SARS-CoV-2 and SARS-CoV belong to the Betacoronavirus genus (Chen et al., 2020) and share the same cellular receptor, the angiotensin-converting enzyme 2 (ACE2), and very similar nucleotide sequences (Yan et al., 2020).

In this paper, we carried out a bioinformatic analysis to predict polymorphisms that could either influence the acquisition or the course of COVID-19. Text mining was carried out to extract a list of human genes that have been associated with the term “SARS-CoV*” in the literature. We highlighted the polymorphisms of these genes that are very frequent in the general population and are likely to affect the function of the mutated protein. We hope that our prediction can guide and speed up experimental tests and help to find those high-risk subjects that have not been recognized by age, co-morbidities, or biomarkers so far.
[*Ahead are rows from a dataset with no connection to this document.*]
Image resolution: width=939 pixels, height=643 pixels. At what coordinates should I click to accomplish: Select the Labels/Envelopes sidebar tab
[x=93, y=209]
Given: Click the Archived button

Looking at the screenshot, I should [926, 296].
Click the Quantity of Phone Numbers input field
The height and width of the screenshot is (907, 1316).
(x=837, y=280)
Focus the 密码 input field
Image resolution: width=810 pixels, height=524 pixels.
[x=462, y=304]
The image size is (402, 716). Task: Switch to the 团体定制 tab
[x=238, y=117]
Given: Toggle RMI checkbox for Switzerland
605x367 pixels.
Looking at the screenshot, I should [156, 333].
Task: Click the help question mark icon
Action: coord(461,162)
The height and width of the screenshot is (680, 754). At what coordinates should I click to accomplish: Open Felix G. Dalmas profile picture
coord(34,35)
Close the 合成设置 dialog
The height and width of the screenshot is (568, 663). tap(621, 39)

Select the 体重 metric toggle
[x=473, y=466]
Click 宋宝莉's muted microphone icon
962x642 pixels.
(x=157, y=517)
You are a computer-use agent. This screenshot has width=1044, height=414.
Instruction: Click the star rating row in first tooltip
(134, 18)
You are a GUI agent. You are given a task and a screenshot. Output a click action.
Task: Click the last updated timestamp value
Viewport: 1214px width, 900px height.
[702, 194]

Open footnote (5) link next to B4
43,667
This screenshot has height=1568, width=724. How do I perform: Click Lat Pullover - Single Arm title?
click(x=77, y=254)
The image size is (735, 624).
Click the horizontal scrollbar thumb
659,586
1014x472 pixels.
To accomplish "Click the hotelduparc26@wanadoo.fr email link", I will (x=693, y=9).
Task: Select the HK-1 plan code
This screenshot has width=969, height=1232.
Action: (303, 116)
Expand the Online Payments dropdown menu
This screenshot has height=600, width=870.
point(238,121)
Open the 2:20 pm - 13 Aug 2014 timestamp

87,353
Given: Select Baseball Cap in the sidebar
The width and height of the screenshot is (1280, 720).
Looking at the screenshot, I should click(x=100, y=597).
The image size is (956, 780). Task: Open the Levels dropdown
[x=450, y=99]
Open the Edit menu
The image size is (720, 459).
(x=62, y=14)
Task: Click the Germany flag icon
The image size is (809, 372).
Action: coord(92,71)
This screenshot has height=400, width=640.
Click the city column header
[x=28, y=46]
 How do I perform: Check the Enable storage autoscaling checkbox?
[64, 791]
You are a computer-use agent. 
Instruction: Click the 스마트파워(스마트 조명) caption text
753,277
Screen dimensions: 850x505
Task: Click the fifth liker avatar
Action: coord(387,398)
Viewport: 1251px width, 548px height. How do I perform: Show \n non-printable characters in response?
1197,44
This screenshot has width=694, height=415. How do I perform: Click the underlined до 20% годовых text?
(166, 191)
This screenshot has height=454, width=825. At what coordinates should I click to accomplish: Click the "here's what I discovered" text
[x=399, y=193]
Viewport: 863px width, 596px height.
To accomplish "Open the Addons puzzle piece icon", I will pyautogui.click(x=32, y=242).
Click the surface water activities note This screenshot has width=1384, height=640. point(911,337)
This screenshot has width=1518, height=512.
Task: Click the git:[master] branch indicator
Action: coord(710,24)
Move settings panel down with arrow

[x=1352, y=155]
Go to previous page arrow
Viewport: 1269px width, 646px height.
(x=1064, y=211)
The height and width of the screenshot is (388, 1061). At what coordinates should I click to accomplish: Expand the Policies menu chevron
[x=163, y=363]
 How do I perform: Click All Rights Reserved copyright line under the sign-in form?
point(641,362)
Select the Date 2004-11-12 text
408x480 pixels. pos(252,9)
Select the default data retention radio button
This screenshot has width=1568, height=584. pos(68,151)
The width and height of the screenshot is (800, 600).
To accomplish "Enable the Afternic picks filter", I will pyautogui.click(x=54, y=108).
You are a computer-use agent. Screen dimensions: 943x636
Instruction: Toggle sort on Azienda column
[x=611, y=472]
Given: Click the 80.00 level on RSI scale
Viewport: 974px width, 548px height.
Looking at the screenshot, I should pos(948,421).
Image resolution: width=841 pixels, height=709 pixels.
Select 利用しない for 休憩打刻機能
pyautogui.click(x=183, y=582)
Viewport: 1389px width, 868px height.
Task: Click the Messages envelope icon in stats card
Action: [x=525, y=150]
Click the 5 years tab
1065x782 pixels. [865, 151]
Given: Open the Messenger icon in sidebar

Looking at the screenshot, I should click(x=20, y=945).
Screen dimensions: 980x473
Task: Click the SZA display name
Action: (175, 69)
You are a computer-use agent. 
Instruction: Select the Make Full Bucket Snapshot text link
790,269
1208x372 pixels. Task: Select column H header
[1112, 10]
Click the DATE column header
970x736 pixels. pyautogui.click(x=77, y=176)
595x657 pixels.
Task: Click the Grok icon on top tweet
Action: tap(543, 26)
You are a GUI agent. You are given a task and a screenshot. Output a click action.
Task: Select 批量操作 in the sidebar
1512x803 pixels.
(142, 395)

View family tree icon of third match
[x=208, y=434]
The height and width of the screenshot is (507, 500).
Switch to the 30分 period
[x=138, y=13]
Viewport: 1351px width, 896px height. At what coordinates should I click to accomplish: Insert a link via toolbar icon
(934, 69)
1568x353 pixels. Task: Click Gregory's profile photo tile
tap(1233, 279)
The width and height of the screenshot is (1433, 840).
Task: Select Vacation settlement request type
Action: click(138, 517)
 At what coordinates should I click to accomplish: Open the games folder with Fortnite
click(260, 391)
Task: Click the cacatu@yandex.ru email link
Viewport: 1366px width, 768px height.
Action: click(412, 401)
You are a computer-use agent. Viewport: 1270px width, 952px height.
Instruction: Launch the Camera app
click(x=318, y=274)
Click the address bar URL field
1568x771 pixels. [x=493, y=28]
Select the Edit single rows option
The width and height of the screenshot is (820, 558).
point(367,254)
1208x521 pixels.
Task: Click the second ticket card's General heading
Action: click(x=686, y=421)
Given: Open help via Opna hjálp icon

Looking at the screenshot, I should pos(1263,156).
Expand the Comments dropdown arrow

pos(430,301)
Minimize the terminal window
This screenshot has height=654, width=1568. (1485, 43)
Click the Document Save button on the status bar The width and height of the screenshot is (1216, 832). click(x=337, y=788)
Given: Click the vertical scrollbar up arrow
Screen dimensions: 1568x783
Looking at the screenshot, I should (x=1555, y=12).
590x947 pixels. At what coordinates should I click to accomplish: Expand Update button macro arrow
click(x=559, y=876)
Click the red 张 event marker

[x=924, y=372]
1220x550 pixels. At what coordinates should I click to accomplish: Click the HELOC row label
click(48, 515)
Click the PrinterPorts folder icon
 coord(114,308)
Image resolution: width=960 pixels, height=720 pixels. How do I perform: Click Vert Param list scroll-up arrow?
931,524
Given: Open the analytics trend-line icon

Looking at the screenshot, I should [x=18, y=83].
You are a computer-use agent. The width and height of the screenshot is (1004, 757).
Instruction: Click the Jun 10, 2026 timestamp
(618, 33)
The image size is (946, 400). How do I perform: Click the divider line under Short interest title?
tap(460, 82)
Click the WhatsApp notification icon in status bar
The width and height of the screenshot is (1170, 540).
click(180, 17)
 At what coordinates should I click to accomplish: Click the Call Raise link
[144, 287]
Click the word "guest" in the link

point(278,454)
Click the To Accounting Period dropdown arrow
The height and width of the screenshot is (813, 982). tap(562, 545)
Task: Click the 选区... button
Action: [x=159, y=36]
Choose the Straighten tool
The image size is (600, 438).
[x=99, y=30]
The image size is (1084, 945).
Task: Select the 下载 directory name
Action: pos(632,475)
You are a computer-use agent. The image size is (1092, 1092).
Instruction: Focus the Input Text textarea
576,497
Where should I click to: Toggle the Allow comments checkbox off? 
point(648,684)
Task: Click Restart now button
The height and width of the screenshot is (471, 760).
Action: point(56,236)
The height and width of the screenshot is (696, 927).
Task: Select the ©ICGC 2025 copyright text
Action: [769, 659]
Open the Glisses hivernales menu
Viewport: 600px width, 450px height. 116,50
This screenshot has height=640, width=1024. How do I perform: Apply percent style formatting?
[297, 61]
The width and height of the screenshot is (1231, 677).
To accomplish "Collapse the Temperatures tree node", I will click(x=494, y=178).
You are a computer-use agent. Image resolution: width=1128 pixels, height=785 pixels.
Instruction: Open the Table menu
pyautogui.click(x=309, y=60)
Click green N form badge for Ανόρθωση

2. Question: which host genetic factors are likely to influence sensitivity to covid-19?

High variability of symptoms and outcomes characterizes SARS-CoV-2 infection. The phenotypic spectrum of the disease ranges from asymptomatic individuals to patients requiring ventilation due to severe pneumonia (García, 2020). Different hypotheses have been put forward, the role of the host's genetic background is currently emerging (Godri Pollitt et al., 2020; Latini et al., 2020; Strafella et al., 2020; Zhang, S.-Y. et al., 2020). Data from a genomewide association (GWAS) study involving 1980 patients with COVID-19 and 2381 healthy control participants in Spain and Italy have been recently published (Group, 2020). Two loci were strongly associated to susceptibility to SARS-CoV-2, one on chromosome 9 covering the ABO blood group and another one on chromosome 3 covering six genes, SLC6A20, LZTFL1, CCR9, FYCO1, CXCR6, and XCR1.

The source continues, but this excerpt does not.